TASK BRIEF: Please render each line of the item position entries below as a JSON list of strings, one string per line, with blank lines skipped. Leave the pictures out of your answer.

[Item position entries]
====

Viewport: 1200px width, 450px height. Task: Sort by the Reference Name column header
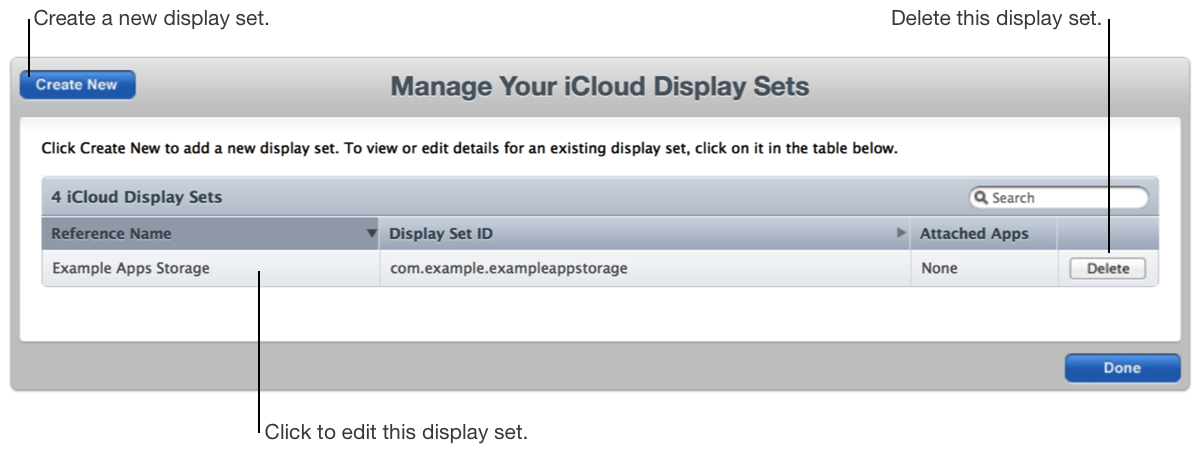pyautogui.click(x=111, y=234)
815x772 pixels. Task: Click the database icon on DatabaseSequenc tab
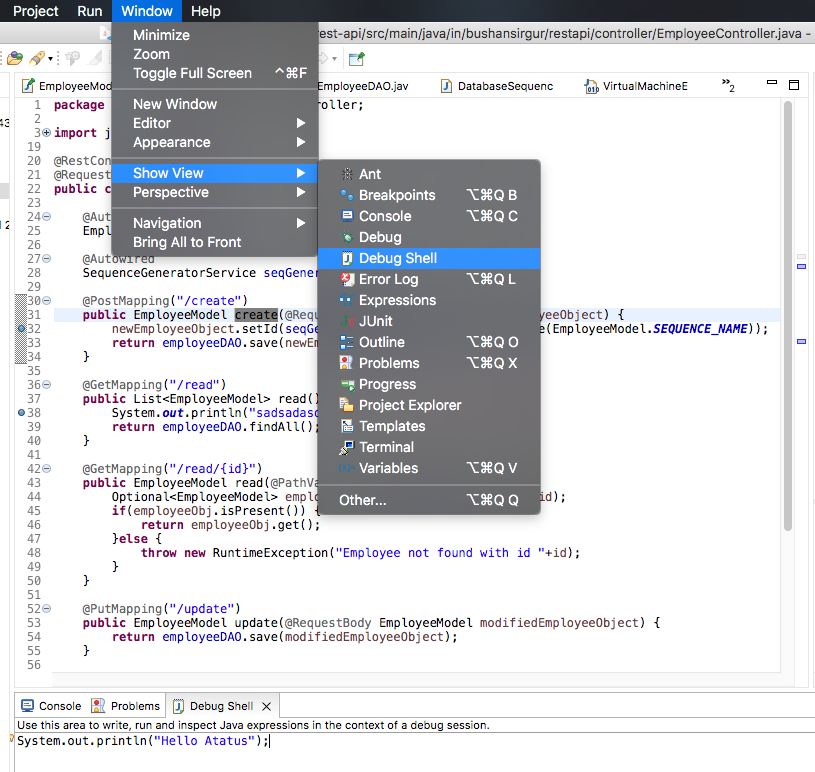pyautogui.click(x=447, y=86)
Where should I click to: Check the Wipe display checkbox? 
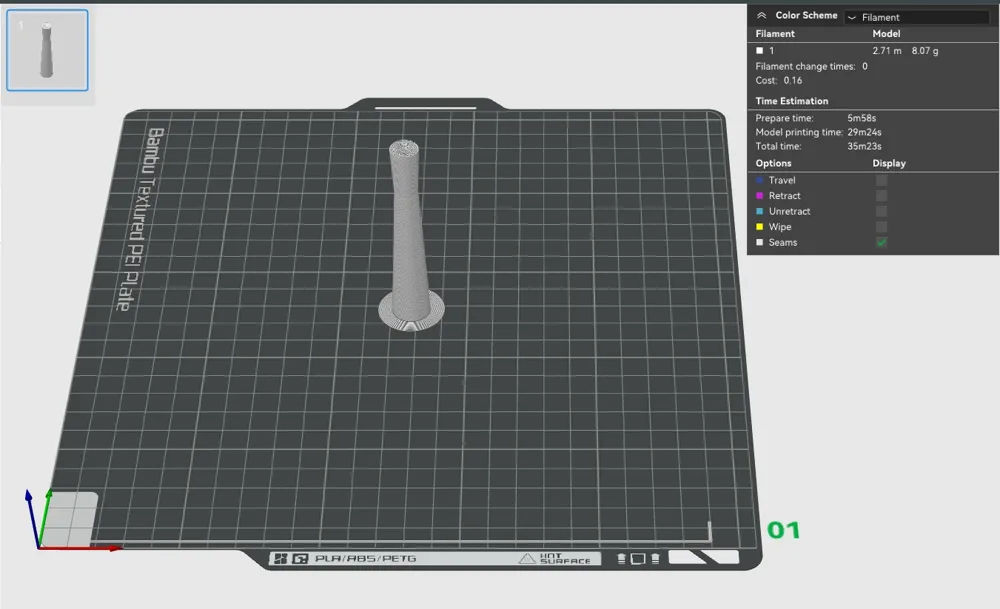click(881, 227)
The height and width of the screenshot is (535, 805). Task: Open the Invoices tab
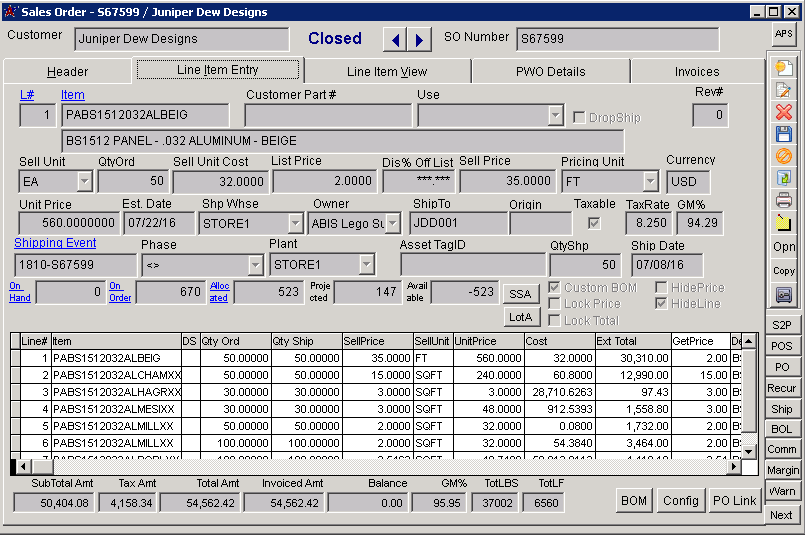[x=696, y=72]
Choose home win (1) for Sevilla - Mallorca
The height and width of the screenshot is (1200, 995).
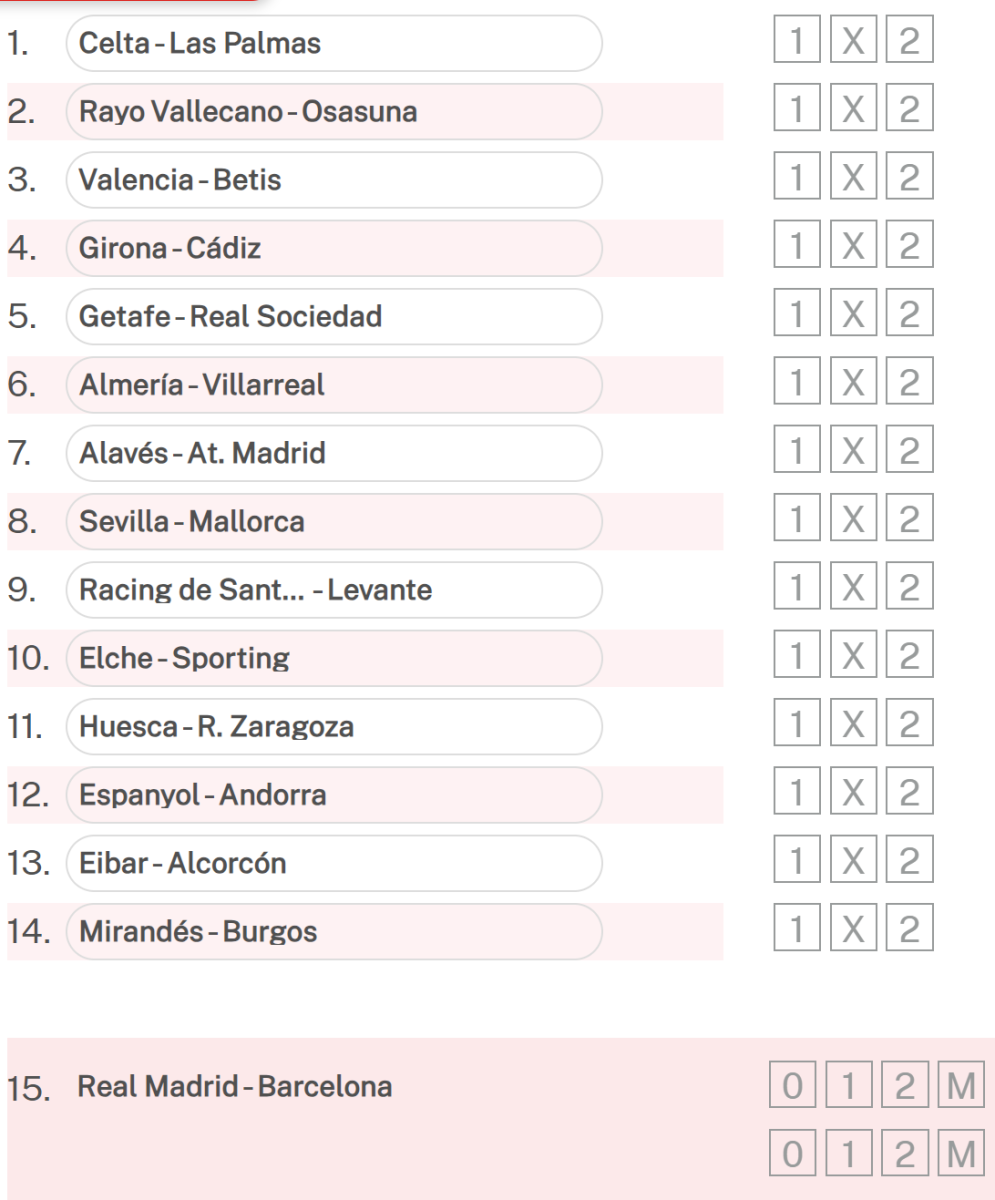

====

OUTPUT OF THE EXERCISE:
[
  "Viewport: 1200px width, 450px height. Task: Sort by the Reference Name column header",
  "pyautogui.click(x=111, y=234)",
  "815x772 pixels. Task: Click the database icon on DatabaseSequenc tab",
  "pyautogui.click(x=447, y=86)",
  "Where should I click to: Check the Wipe display checkbox? ",
  "click(881, 227)",
  "The height and width of the screenshot is (535, 805). Task: Open the Invoices tab",
  "[x=696, y=72]",
  "Choose home win (1) for Sevilla - Mallorca",
  "The height and width of the screenshot is (1200, 995)."
]